BEGIN Records to use
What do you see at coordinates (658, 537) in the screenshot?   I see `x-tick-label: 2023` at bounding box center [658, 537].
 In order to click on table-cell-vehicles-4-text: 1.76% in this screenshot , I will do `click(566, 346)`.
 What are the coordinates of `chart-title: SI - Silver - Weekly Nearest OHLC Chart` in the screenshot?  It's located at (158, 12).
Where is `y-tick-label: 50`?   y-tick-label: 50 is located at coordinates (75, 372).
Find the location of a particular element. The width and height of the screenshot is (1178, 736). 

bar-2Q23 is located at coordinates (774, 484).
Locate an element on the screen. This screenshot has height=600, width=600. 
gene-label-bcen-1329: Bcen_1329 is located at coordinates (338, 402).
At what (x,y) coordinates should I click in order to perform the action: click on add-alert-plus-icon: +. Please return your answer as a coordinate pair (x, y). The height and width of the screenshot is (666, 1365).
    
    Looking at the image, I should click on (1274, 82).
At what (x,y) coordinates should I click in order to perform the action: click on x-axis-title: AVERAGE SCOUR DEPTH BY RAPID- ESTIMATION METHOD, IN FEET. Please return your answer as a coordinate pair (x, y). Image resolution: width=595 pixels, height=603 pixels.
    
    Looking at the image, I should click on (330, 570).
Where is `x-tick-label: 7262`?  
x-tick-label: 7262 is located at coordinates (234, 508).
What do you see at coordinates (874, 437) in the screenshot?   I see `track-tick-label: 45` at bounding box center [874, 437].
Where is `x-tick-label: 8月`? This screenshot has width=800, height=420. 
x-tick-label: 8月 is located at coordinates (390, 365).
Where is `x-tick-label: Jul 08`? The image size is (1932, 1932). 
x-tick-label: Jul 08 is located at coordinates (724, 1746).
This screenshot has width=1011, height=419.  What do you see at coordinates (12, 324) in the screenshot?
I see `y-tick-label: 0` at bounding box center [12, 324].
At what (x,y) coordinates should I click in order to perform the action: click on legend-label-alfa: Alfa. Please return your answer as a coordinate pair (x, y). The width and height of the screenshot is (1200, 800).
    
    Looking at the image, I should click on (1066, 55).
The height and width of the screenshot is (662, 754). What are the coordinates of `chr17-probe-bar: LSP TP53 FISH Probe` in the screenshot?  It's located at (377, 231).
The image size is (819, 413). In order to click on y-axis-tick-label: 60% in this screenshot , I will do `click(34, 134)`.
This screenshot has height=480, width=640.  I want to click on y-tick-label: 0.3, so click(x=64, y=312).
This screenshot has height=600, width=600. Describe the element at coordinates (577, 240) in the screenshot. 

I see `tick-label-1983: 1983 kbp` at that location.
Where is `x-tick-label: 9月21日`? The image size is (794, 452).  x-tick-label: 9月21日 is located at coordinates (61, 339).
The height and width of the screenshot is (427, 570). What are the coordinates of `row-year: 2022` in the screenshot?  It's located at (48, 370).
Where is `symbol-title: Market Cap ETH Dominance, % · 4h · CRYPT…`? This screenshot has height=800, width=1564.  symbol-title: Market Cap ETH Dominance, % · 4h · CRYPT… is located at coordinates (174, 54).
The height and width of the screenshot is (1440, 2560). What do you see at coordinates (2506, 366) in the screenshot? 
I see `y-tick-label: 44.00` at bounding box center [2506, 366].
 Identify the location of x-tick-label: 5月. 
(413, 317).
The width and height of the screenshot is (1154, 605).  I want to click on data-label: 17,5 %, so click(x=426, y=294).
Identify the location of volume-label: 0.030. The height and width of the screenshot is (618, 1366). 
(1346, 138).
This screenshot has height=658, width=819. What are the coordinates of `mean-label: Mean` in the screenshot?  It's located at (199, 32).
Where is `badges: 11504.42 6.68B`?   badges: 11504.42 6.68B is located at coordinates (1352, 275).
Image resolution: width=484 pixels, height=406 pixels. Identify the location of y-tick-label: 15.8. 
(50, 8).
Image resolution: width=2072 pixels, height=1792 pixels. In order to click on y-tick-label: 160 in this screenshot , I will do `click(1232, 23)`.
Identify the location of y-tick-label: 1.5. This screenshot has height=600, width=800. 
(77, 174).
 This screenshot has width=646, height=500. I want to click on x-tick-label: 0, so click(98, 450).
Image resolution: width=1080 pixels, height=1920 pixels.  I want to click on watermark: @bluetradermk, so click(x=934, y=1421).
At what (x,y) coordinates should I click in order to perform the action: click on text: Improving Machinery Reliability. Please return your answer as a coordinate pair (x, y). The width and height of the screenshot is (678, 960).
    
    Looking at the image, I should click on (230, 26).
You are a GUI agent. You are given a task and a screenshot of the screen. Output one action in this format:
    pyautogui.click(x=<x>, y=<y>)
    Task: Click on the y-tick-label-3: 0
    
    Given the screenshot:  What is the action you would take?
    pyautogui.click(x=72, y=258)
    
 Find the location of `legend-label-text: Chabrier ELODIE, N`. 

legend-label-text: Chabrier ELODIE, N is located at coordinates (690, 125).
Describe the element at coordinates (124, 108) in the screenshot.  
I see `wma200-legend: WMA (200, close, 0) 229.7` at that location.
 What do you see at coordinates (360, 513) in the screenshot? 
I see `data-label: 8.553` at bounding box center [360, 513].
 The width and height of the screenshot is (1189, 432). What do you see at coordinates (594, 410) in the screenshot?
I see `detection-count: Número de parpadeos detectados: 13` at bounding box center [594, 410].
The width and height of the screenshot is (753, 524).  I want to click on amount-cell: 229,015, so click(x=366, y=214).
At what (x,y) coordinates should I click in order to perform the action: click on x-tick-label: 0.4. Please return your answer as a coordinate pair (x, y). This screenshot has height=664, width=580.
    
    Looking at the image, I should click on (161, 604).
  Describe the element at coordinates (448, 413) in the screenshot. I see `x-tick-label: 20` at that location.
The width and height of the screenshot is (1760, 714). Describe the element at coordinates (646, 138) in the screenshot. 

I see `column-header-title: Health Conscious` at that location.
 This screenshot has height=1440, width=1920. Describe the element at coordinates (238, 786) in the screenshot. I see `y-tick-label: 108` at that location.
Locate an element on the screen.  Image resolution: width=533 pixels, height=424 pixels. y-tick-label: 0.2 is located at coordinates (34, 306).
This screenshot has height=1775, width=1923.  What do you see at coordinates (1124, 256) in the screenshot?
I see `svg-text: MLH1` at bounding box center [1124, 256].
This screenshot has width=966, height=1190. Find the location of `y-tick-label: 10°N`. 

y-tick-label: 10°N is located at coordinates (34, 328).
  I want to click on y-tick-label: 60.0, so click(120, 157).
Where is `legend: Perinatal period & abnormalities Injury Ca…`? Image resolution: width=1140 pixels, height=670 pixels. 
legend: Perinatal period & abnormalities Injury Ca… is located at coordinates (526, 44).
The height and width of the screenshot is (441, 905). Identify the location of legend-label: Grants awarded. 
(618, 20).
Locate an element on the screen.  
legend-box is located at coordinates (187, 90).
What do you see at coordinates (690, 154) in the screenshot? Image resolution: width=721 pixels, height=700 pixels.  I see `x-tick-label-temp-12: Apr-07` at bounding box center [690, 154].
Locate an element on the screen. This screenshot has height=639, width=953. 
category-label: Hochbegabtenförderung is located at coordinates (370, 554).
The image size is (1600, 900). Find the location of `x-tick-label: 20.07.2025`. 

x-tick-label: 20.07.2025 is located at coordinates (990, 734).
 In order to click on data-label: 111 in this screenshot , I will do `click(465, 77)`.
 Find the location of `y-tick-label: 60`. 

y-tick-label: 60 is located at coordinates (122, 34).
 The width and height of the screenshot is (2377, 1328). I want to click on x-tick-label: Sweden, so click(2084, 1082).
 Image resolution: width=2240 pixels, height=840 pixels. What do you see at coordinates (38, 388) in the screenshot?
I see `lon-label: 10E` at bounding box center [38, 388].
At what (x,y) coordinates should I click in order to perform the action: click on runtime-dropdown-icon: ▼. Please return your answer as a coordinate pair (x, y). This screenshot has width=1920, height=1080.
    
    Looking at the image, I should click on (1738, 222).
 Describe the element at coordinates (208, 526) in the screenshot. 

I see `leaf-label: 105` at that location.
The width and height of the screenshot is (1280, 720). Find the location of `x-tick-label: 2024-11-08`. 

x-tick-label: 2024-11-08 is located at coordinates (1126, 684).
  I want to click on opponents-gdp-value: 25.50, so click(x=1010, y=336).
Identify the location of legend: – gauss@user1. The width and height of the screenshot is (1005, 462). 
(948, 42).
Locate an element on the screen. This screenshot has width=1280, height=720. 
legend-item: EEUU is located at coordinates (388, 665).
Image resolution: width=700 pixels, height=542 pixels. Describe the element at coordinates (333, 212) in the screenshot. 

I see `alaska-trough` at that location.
END Records to use
**Work instruction:**
Recast the records from their first line through the line containing "Looking at the image, I should click on (1274, 82)." as a JSON list of strings, one string per line, omitting blank lines.

**Written answer:**
[
  "What do you see at coordinates (658, 537) in the screenshot?   I see `x-tick-label: 2023` at bounding box center [658, 537].",
  " In order to click on table-cell-vehicles-4-text: 1.76% in this screenshot , I will do `click(566, 346)`.",
  " What are the coordinates of `chart-title: SI - Silver - Weekly Nearest OHLC Chart` in the screenshot?  It's located at (158, 12).",
  "Where is `y-tick-label: 50`?   y-tick-label: 50 is located at coordinates (75, 372).",
  "Find the location of a particular element. The width and height of the screenshot is (1178, 736). ",
  "bar-2Q23 is located at coordinates (774, 484).",
  "Locate an element on the screen. This screenshot has height=600, width=600. ",
  "gene-label-bcen-1329: Bcen_1329 is located at coordinates (338, 402).",
  "At what (x,y) coordinates should I click in order to perform the action: click on add-alert-plus-icon: +. Please return your answer as a coordinate pair (x, y). The height and width of the screenshot is (666, 1365).",
  "    Looking at the image, I should click on (1274, 82)."
]